Azores de Hidalgo
- Full name: Azores de Hidalgo Fútbol Club
- Nickname(s): Azores (Northern goshawks)
- Founded: April 2017; 7 years ago
- Dissolved: 23 January 2021; 4 years ago
- Ground: Estadio de la Asociación Deportiva Tula A.C. Tula de Allende, Hidalgo, Mexico
- Capacity: 1,500
- Owner: Pablo Gutiérrez
- Chairman: Marco Antonio Sosa
- Manager: Hugo Serrano
- League: Liga Premier de México
| Home colours | Away colours |

= Azores de Hidalgo =

Mexican association football club

Azores de Hidalgo Fútbol Club was a Mexican professional football team based in Tula de Allende, Hidalgo, Mexico that played in Liga Premier de México.

== History ==
The team was founded in 2017, since that year it has participated in various competitions in the amateur sector of Mexican football.

In 2019, Real Zamora, a club that participated in the Liga Premier de México, decided to put its franchise on hiatus for a season to improve its sports facilities and thus be able to compete in better conditions. However, a year later the team had to look for a new location when the improvement of its stadium was not achieved.

In 2020, due to the problem with its facilities, the Real Zamora franchise was used so that Azores de Hidalgo could compete in the Liga Premier de México. On July 29, the club's participation in the league was confirmed, being placed in Group 2 along with other teams from the central and southern areas of Mexico. On August 7, Samuel Ponce de León was presented as the team's coach for the new stage.

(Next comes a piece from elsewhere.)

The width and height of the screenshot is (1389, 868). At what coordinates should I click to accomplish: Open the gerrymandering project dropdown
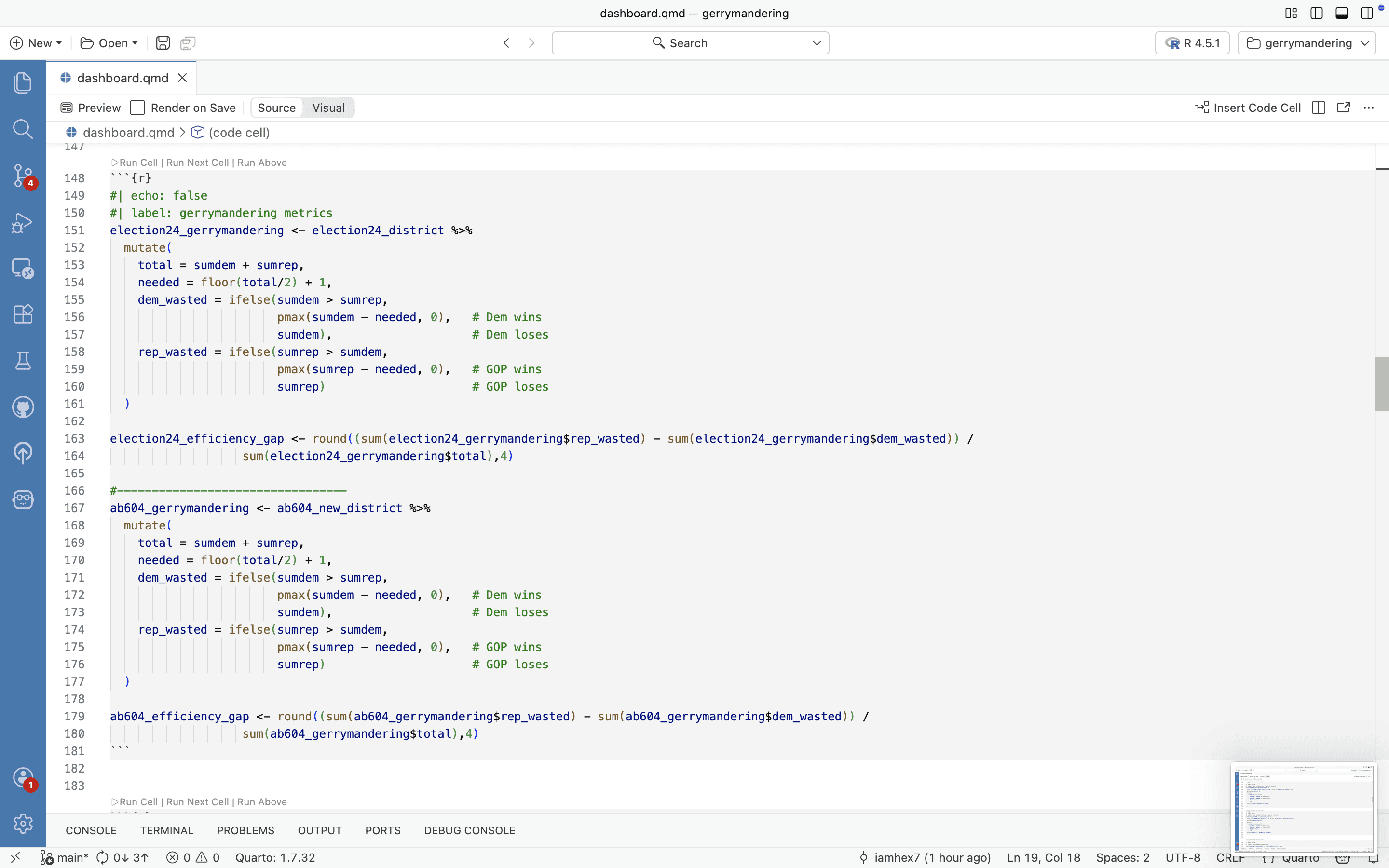coord(1307,43)
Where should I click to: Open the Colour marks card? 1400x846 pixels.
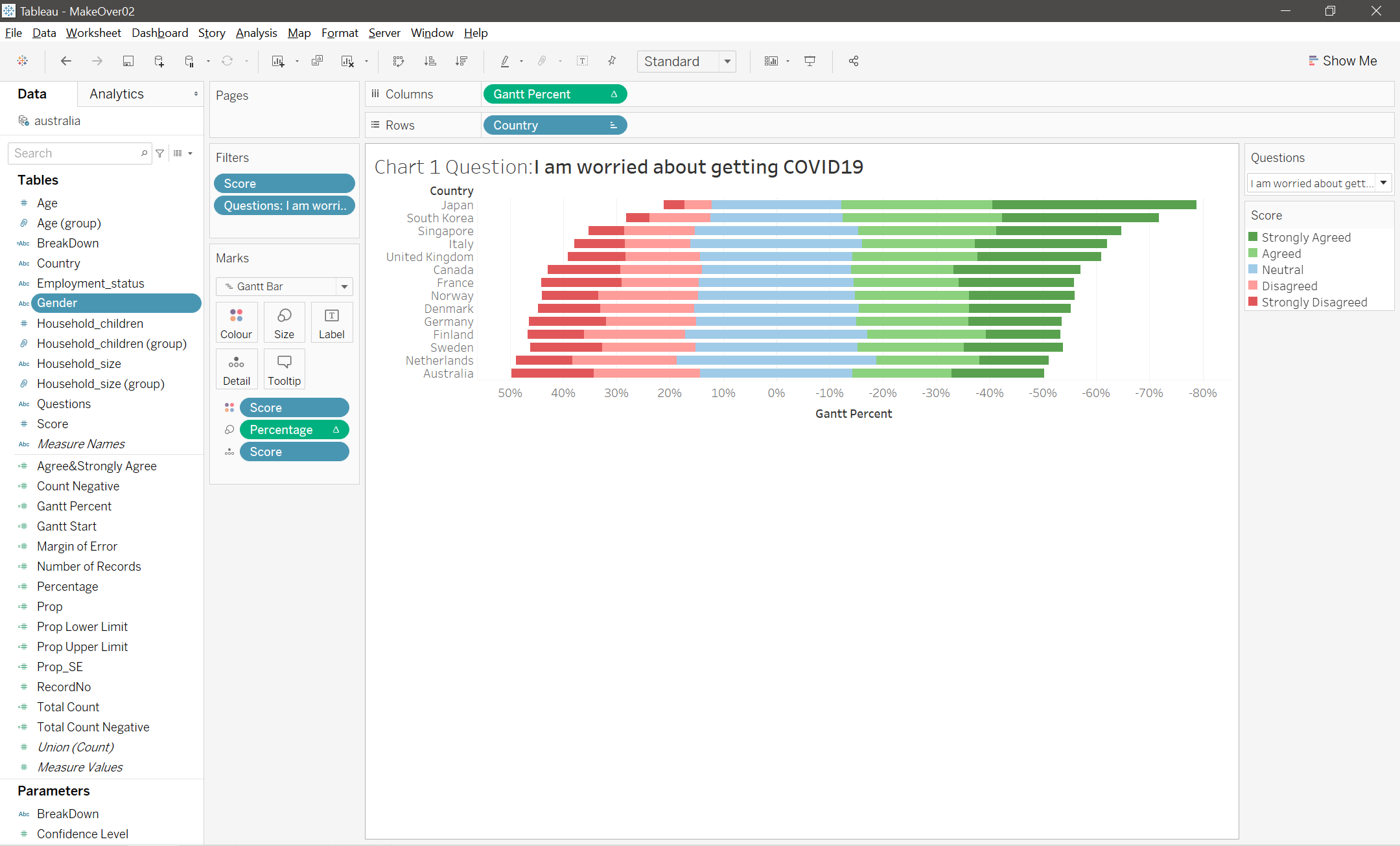[236, 322]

On September 19, 2020, the club played its first official game. Azores de Hidalgo was defeated 2–1 against Deportivo Dongu. Carlos Calderón scored the first goal in the club's history.

On January 23, 2021, Azores de Hidalgo announced its withdrawal from the Liga Premier de México due to institutional problems, in addition, the Azores board of directors returned the license to Real Zamora owners, who agreed to start a new project with Inter de Querétaro F.C., a club that began to play in its place in the league, however, officially the team was called Azores de Hidalgo for the rest of the season.

== Stadium ==
The Estadio de la Asociación Deportiva Tula A.C. is a stadium located in Tula, Hidalgo, Mexico, the venue has a capacity to hold 1,500 spectators. Since November 2020 it became the club's field.

Originally, the team played in the Unidad Deportiva Ángel Losada, a sports complex located in Apan, Hidalgo, Mexico. It has a football stadium with a capacity for 2,500 spectators, which was opened in 2019.